§ **Activity**: Up to and including the line that contains "הדירוג שלך (537, 391)", repeat each line of the data exactly, starting from the first.

-----

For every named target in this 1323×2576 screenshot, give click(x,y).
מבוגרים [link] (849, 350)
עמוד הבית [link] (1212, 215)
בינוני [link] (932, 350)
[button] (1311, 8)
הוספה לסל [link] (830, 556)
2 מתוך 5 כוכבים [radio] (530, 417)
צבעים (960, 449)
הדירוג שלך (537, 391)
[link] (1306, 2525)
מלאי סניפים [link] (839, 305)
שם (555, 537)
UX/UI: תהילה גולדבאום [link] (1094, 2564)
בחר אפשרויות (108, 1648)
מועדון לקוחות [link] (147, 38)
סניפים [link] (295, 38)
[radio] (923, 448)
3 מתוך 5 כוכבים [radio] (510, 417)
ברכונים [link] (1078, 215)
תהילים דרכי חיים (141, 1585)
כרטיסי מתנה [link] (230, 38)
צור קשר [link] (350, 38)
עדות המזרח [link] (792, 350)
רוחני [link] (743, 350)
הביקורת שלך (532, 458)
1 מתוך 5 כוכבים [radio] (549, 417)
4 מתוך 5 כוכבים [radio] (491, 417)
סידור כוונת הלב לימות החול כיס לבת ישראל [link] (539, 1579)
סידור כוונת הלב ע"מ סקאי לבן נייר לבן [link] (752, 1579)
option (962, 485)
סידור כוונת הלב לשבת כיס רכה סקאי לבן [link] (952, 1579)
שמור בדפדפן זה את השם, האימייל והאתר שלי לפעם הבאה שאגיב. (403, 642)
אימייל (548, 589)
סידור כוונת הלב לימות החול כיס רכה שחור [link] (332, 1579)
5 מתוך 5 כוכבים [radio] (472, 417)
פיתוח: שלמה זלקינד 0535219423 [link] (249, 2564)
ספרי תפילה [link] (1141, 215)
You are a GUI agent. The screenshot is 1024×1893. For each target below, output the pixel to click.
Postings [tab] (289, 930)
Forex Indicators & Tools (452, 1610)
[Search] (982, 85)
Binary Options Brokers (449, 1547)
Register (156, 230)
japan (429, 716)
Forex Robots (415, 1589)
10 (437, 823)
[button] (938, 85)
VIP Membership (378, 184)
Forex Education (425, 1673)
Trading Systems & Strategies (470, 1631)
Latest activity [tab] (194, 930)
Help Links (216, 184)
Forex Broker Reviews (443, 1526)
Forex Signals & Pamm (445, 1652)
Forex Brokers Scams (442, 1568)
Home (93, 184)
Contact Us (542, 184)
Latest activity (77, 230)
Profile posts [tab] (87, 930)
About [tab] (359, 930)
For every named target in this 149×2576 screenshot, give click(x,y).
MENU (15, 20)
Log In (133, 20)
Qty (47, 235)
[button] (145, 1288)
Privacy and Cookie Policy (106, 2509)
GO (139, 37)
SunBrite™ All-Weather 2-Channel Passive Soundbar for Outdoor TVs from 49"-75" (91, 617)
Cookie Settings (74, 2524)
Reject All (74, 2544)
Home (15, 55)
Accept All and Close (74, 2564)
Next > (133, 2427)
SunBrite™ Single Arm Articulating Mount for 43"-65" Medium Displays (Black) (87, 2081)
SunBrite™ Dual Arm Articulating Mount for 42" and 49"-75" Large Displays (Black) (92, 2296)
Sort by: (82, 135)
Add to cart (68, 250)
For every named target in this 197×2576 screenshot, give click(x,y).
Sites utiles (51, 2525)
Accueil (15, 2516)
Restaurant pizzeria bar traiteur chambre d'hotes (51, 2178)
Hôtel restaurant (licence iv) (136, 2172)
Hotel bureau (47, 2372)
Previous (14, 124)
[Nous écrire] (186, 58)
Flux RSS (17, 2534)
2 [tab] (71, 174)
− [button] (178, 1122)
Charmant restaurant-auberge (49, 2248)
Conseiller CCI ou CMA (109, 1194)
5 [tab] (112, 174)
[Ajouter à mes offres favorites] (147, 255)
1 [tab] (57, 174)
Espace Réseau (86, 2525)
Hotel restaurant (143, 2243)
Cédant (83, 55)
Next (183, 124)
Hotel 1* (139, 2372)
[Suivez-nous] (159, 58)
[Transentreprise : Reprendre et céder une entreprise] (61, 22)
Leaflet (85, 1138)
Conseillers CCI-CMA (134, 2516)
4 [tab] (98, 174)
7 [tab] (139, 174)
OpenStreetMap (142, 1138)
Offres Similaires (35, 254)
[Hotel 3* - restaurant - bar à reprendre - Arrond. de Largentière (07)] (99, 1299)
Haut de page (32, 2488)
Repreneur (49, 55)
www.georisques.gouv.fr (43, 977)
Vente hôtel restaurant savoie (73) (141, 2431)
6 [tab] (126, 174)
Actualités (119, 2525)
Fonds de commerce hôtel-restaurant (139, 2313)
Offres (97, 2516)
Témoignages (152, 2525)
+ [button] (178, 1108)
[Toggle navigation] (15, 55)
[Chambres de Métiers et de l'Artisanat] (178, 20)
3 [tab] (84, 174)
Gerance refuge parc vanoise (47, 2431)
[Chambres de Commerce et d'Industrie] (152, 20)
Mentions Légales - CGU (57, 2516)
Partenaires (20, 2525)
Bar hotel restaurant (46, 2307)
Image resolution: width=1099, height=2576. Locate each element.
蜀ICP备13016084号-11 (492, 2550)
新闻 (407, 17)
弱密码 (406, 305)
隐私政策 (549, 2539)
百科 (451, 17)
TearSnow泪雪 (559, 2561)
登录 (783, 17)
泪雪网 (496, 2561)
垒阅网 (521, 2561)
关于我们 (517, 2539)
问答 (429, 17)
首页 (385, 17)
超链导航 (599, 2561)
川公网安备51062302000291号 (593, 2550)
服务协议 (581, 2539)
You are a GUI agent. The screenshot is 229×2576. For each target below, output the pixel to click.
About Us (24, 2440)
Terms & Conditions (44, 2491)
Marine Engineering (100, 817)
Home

-----

§ **Solution for this exercise**:
For every named target in this 1323×2576 screenshot, give click(x,y).
מבוגרים [link] (849, 350)
עמוד הבית [link] (1212, 215)
בינוני [link] (932, 350)
[button] (1311, 8)
הוספה לסל [link] (830, 556)
2 מתוך 5 כוכבים [radio] (530, 417)
צבעים (960, 449)
הדירוג שלך (537, 391)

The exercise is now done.